A Comparative Study of Artificial Neural Network and Genetic Algorithm in Search Engine Optimization
Keywords:Search Engine Optimization, Machine Learning, Artificial Neural Network, Genetic Algorithm
Search engine optimization applies search principles in search engines to assign a higher ranking to the most suitable webpage. Nowadays, information searching is done ubiquitously on the World Wide Web with the help of search engines. However, the process needs to be efficient and produces accurate results at the same time. In this research, the objectives are to implement and evaluate the Artificial Neural Network and Genetic Algorithms. The accuracy result for both algorithms is compared by implementing keyword ranking, Search Engine Result Page visibility and time retrieval for document-based and e-commerce websites. To achieve them, firstly the problem and data are defined. Next, two datasets are imported from Kaggle and transformed into a more useful format.
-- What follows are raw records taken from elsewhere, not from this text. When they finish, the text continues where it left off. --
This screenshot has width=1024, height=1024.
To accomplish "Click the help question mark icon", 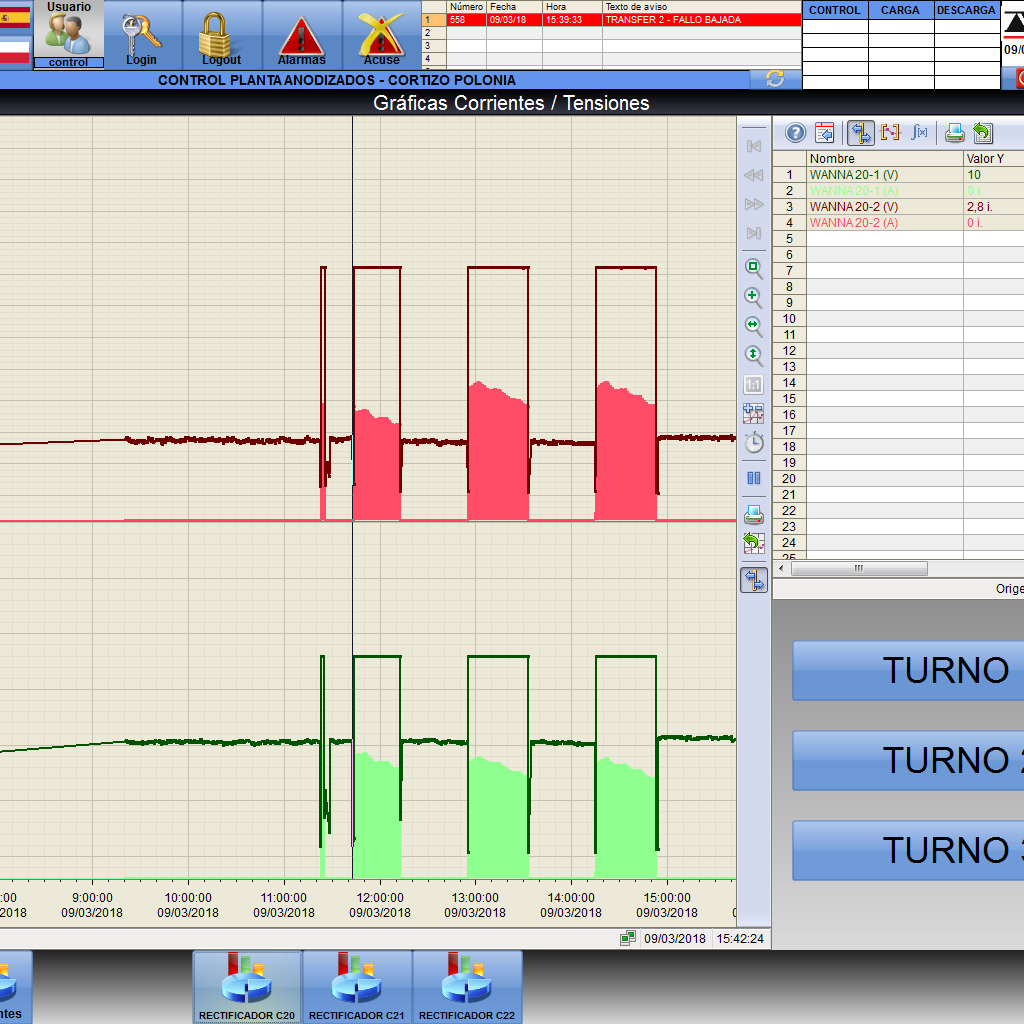I will click(795, 133).
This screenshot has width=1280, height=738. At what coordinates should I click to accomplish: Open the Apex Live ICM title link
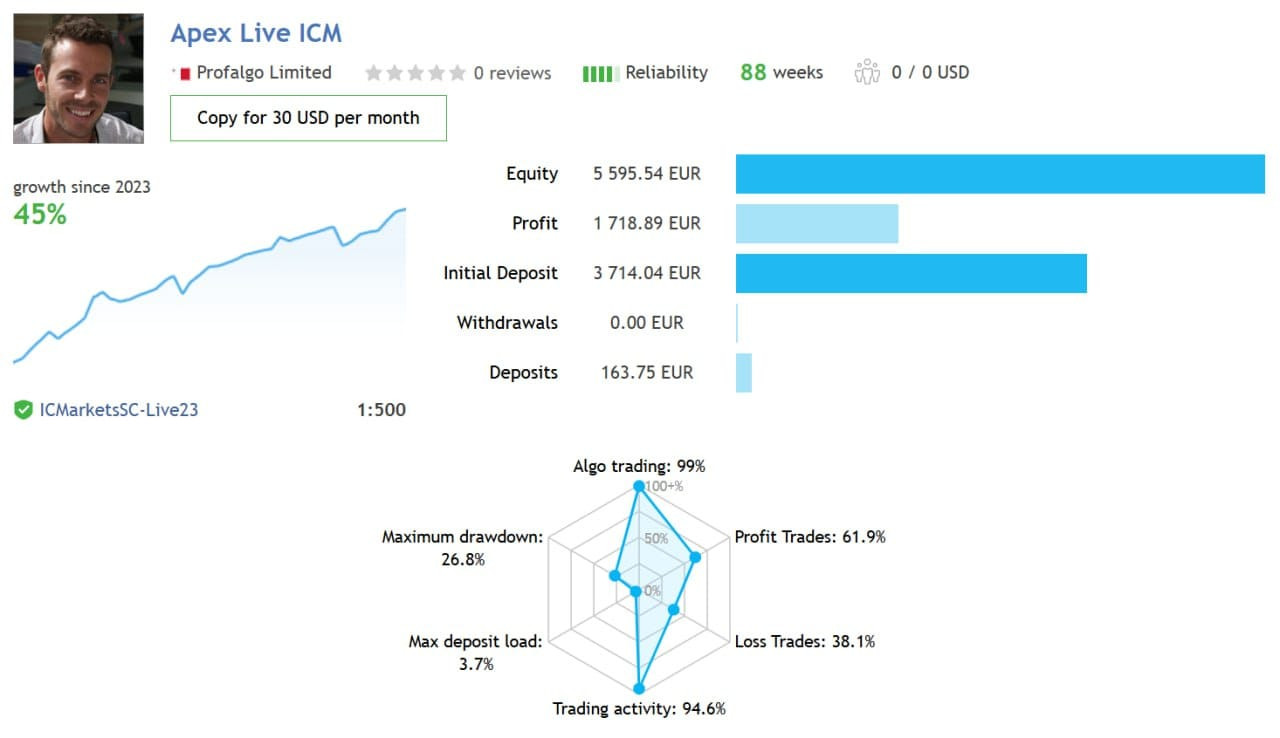256,33
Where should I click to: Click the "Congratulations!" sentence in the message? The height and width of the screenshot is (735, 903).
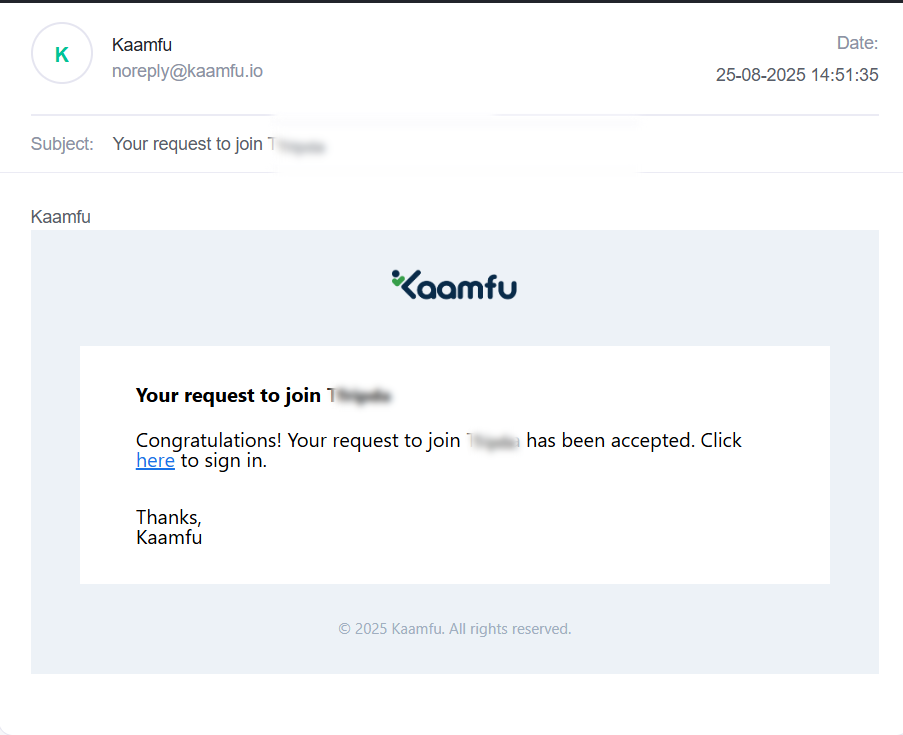(198, 441)
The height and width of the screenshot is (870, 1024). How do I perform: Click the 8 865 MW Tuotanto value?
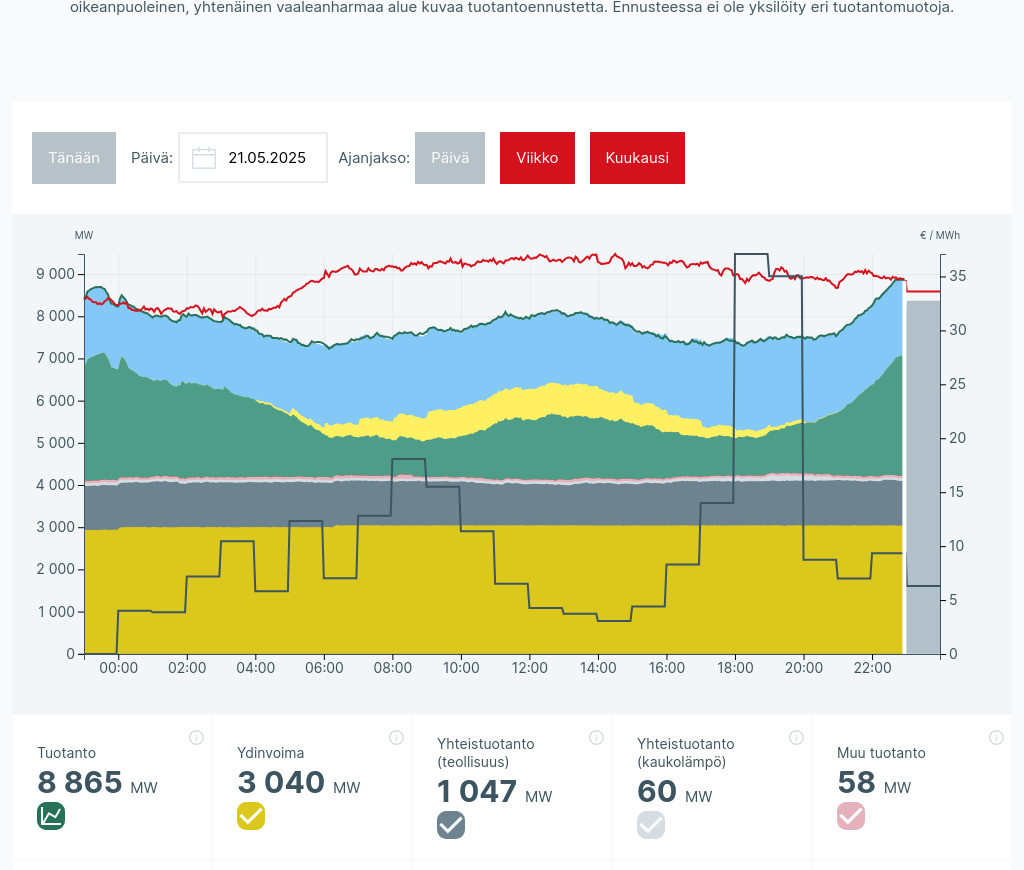click(80, 783)
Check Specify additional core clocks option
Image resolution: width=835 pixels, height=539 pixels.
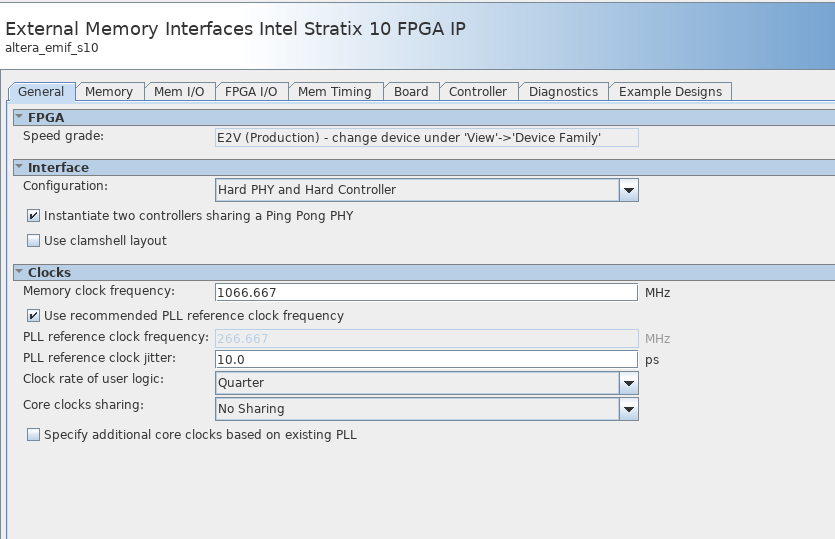coord(34,435)
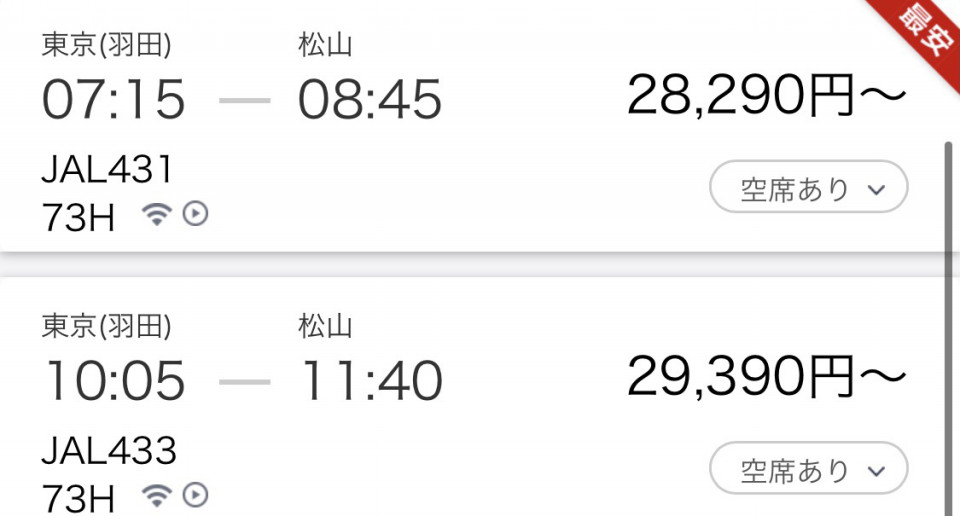Tap the Wi-Fi icon for JAL431
Image resolution: width=960 pixels, height=516 pixels.
pyautogui.click(x=157, y=214)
Then, the Artificial Neural Network and Genetic Algorithms are implemented on these datasets in Python using Jupyter Notebook tools. Subsequently, the accuracy of keyword ranking, Search Engine Result Page visibility and time retrieval for these datasets are observed based on the output and graph displayed. Lastly, an analysis of the results is performed. Conclusively, the Genetic Algorithm demonstrates a higher percentage of accuracy results than Artificial Neural Network algorithm in keyword ranking and SERP visibility. However, the accuracy results of time retrieval are vice versa. The results in Genetic Algorithm shows 9.0%, 9.0% and 3.0% in e-commerce dataset for keyword ranking and 4.0%, 51.0% and 1.0% in document-based dataset for SERP visibility. Next, Artificial Neural Network algorithm shows result 8.0%, 7.0% and 7.0% in e-commerce dataset and 3.0%, 50.0% and 4.0% in document-based dataset for time retrieval. Therefore, the results validated the ability of the Genetic Algorithm as one of the most applied algorithms in the search engine optimization field.